Another category under investigation is oil country tubular goods (OCTG), which includes casing pipes, tubing, drill pipes, and seamless steel pipes used in petroleum extraction and drilling operations.
The US, with its active shale exploration and offshore drilling, has been a key buyer.
Read more: Mint Quick Edit | Indian trade is holding up but is that enough?
According to a report by the think-tank Global Trade Research Initiative (GTRI), India exported $4.56 billion worth of iron, steel, and aluminium products to the US in FY25, most of which comprised iron and steel articles and castings. High-grade OCTG, which includes casing and tubing essential to the energy sector, forms a significant part of these exports.
High chrome cast iron grinding media—typically used in cement plants, thermal power stations and mining—are another export item under scrutiny. These wear-resistant steel balls and grinding elements are important for crushing and milling in heavy industries. While export values in this niche segment are comparatively low, the category has seen steady growth amid rising global demand.
According to the WTO filing, the US is also investigating whether India's export promotion schemes provide an unfair advantages to domestic producers of 2,4-D, a herbicide that is primarily used to control broadleaf weeds in wheat and rice.
Trade experts say, if proven to involve trade-distorting subsidies, the cases could lead to the imposition of countervailing duties by the US Department of Commerce, making Indian products costlier and potentially less attractive to American importers.
Domestic industry concerns
Indian exporters fear this could erode their competitiveness in key markets and push companies to alter strategies or explore alternative destinations.
'WTO matters will be handled as per the rules. We are closely monitoring the situation," said a senior official, asking not to be named.
Queries sent to the commerce ministry seeking a response remained unanswered at press time.
'India exports a lot of notebooks and other such goods under the lined paper products category to the US. The issue is that the US has inked an agreement with Indonesia and has levied a 19% tariff on their products. There is also a higher duty on Chinese goods, and these two geographies are India's key competitors," said Abhash Kumar, a trade economist.
'As of now, India faces a 10% baseline tariff, and since we are waiting for the trade deal to be signed, if we end up facing a higher tariff than Indonesia, we will be at a disadvantage.

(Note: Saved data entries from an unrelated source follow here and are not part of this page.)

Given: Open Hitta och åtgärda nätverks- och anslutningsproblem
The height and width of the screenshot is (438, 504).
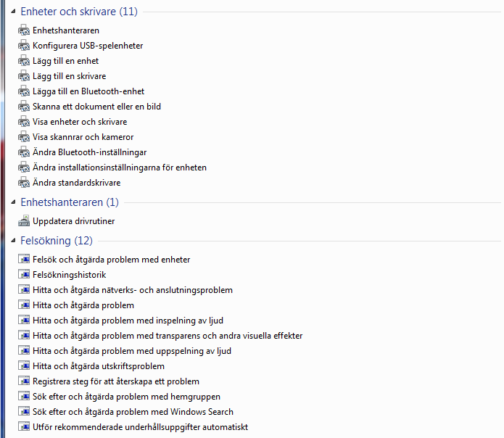Looking at the screenshot, I should click(x=133, y=290).
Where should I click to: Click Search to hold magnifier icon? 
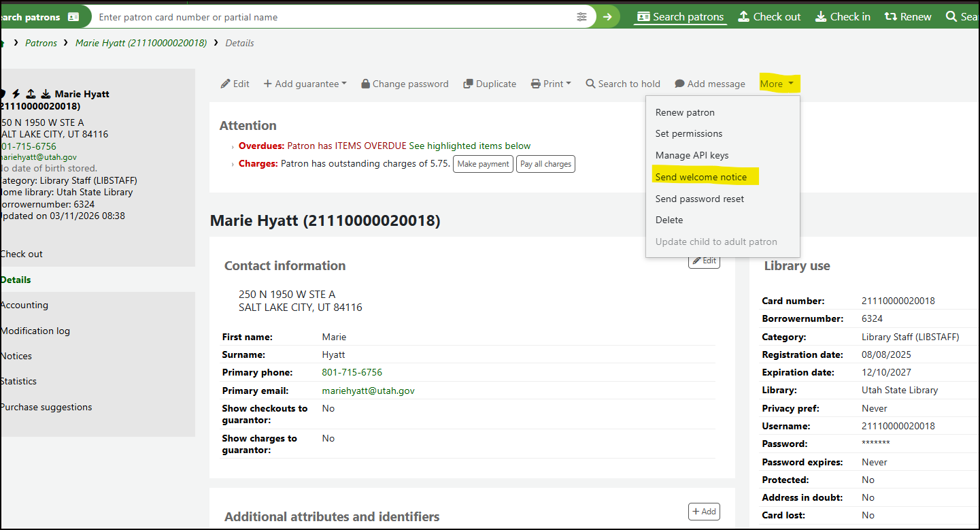[x=590, y=84]
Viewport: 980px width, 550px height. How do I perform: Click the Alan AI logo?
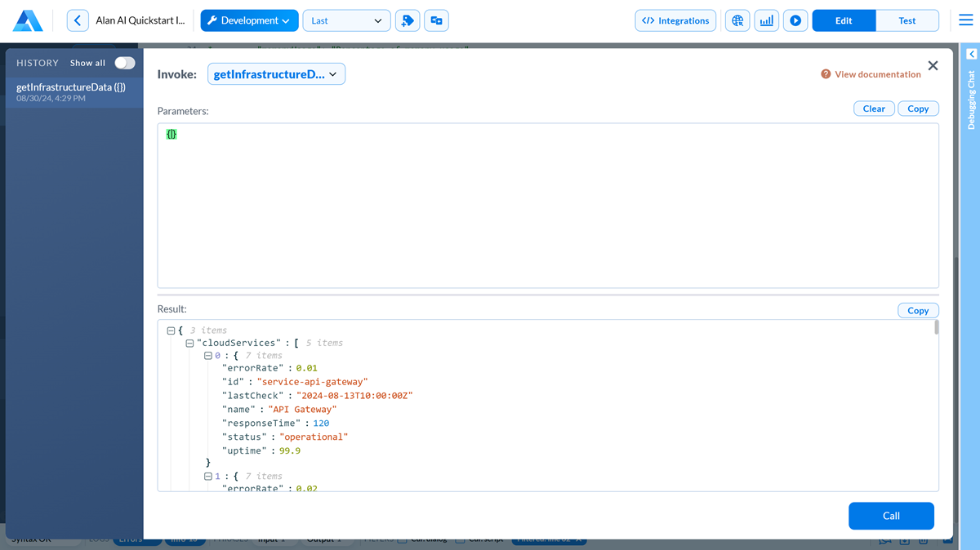[x=28, y=21]
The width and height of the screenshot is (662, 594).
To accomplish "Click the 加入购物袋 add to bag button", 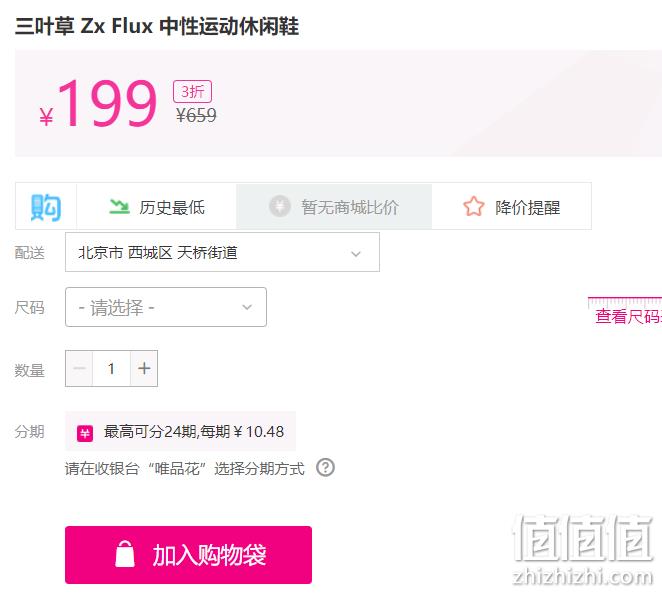I will click(x=188, y=555).
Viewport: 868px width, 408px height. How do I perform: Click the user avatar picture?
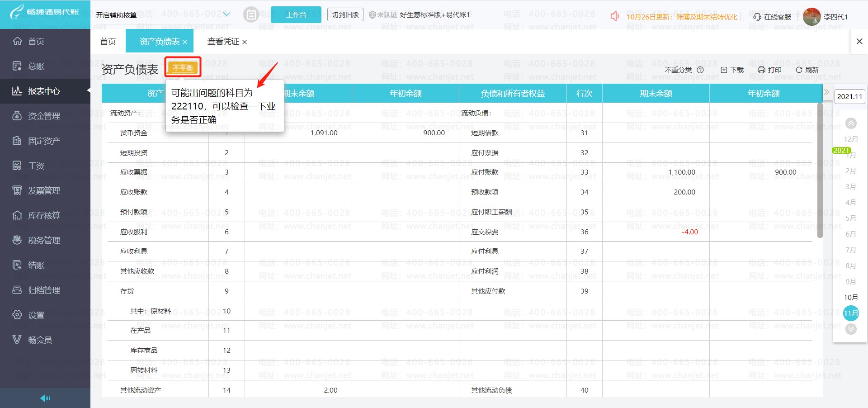tap(811, 17)
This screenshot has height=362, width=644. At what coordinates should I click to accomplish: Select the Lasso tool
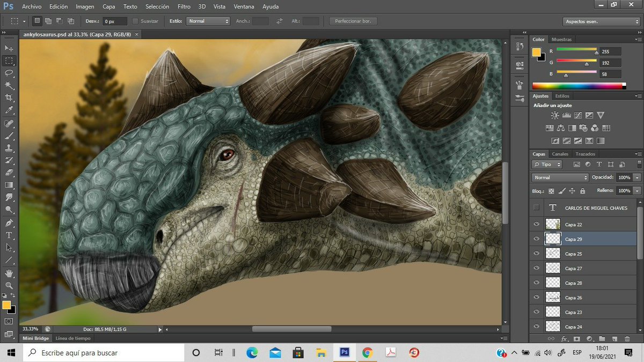click(x=9, y=73)
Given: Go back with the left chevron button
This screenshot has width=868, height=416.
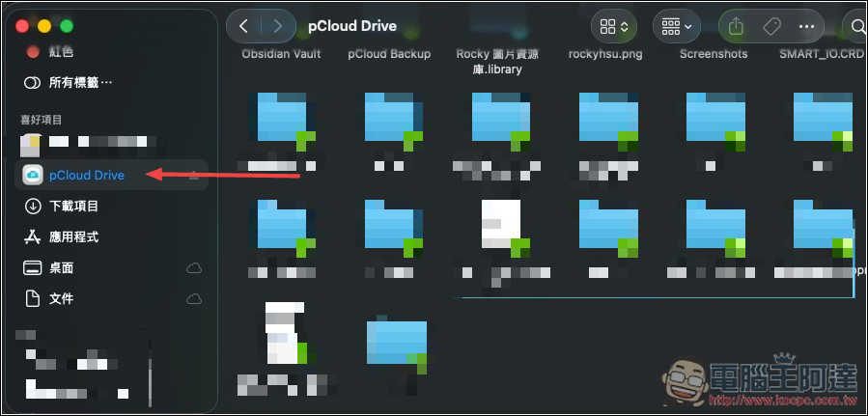Looking at the screenshot, I should [244, 26].
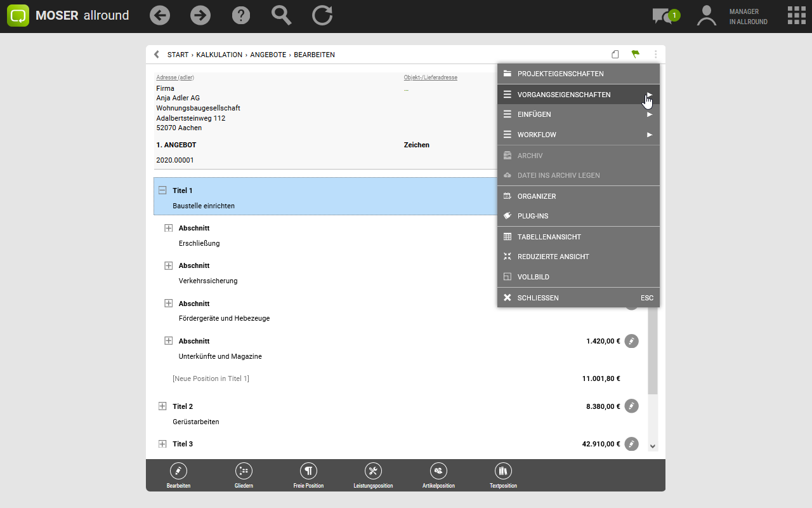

The other concern is trade diversion due to the higher tariffs on China, which India needs to keep an eye on," he said.
Read more: Export thrust: India should move goods like a horse to trade like a tiger
According to commerce ministry data, Indian goods exports to the US in the last financial year (FY25) increased by 11.6%, from $77.52 billion in FY24 to $86.51 billion in FY25. Imports from the US also rose, but by a smaller margin of 7.42%, increasing from $42.20 billion to $45.33 billion during the fiscal year that ended on 31 March.
In Q1 of FY26, India's exports to the US stood at $25.52 billion compared to $20.89 billion in the corresponding period of the last fiscal (FY25 Q1), while imports grew from $11.52 billion in FY25 Q1 to $12.86 billion in FY26 Q1.